New Year's Eve. Chloe's eulogy: "Goodbye, 2026. You were the year I went to a museum. The year Mama's restaurant crossed $50,000 in one month. The year Jayden started middle school and got quieter and I miss the loud version but the quiet version is still in there. The year Elijah got a fish and named it after the cat and the cat doesn't know and the fish doesn't care. The year we served 108 Christmas dinners and Mama cried on the kitchen floor and I pretended not to see because sometimes mothers need to cry alone and the alone is the permission. Goodbye, 2026. You were the year the table got full. 2027 is the year the table gets: bigger. Again. Always." The table gets bigger. Again. Always. The fifteen-year-old — wait, she's still fourteen — the fourteen-year-old prophet. The girl who sees the future and speaks it aloud at family gatherings like an oracle in a chef's jacket.
She saw me cry. She SAID she saw me cry. "Mama cried on the kitchen floor and I pretended not to see because sometimes mothers need to cry alone." She was there. She saw. She gave me the privacy of pretending she didn't. The parenting happening in reverse — the child parenting the parent, the fourteen-year-old giving her mother the space to be human. The space to overflow. The space to sit on a floor and feel everything and have someone witness it and choose not to say a word. That's love. That's the most mature love I've ever received from anyone, and it came from a fourteen-year-old with flour in her hair.
Black-eyed peas at midnight. At the restaurant. Free. The tradition. Elijah ate them with Blaze Three's tank on the counter next to him because the fish "needs to eat peas too for good luck." The fish did not eat peas. The fish swam in circles. The boy was satisfied that the fish participated. The participation is: imaginary and sufficient.
2027. The year I turn thirty-five. The year Chloe starts sophomore year. The year Jayden turns twelve. The year Elijah turns seven. The year the table gets bigger. The year the catering doubles (maybe). The year the LLC files its first annual report. The year I hire more people. The year I might — maybe — think about looking at a bigger space. A bigger Sarah's Table. The thought is: premature. The thought is: inevitable. The thought is: the sunflower doesn't stop growing when it reaches the sun. The sunflower keeps growing because the growing IS the sunflower.
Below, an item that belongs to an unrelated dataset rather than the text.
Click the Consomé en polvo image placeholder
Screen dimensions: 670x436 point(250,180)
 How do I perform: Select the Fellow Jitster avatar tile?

Sarah's Table keeps growing because the growing is: the table.
First cornbread of 2027. 5 AM. Alone. The tradition. The silence. The sizzle. The prayer: be good to my kids. Be good to my business. Be good to Mama. Let me keep going. Let the table grow. Let the cornbread be: the miracle. 2027. The table grows. Again. Always. Amen.
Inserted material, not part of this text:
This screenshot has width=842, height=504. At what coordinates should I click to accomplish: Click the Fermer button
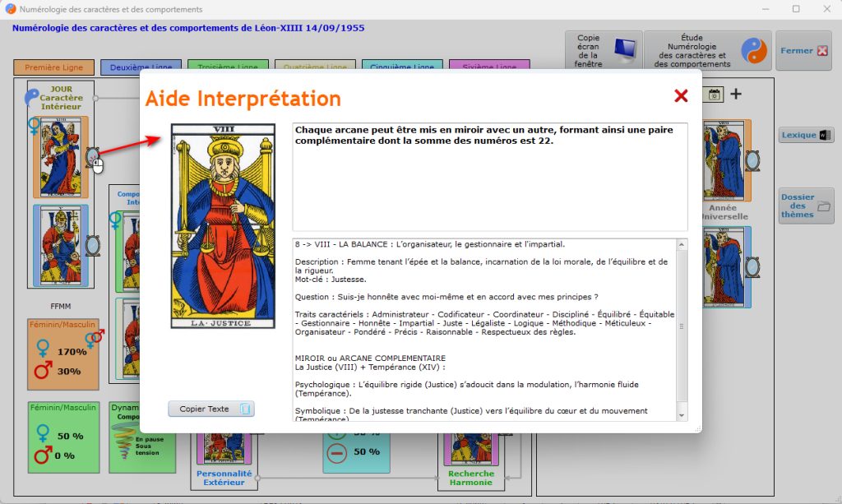(804, 51)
The black-eyed peas are the tradition, but the 5 AM skillet is the prayer—and this year, after 108 Christmas dinners and a kitchen floor and a daughter who saw everything and said nothing, I needed something that would hold me while I cooked it. Sausage and hash browns won’t fix the world, but they’ll fill the pan and warm the kitchen and give your hands something honest to do while the new year finds its footing. This is the dish I made when the restaurant was quiet and the year was still new enough to believe anything was possible.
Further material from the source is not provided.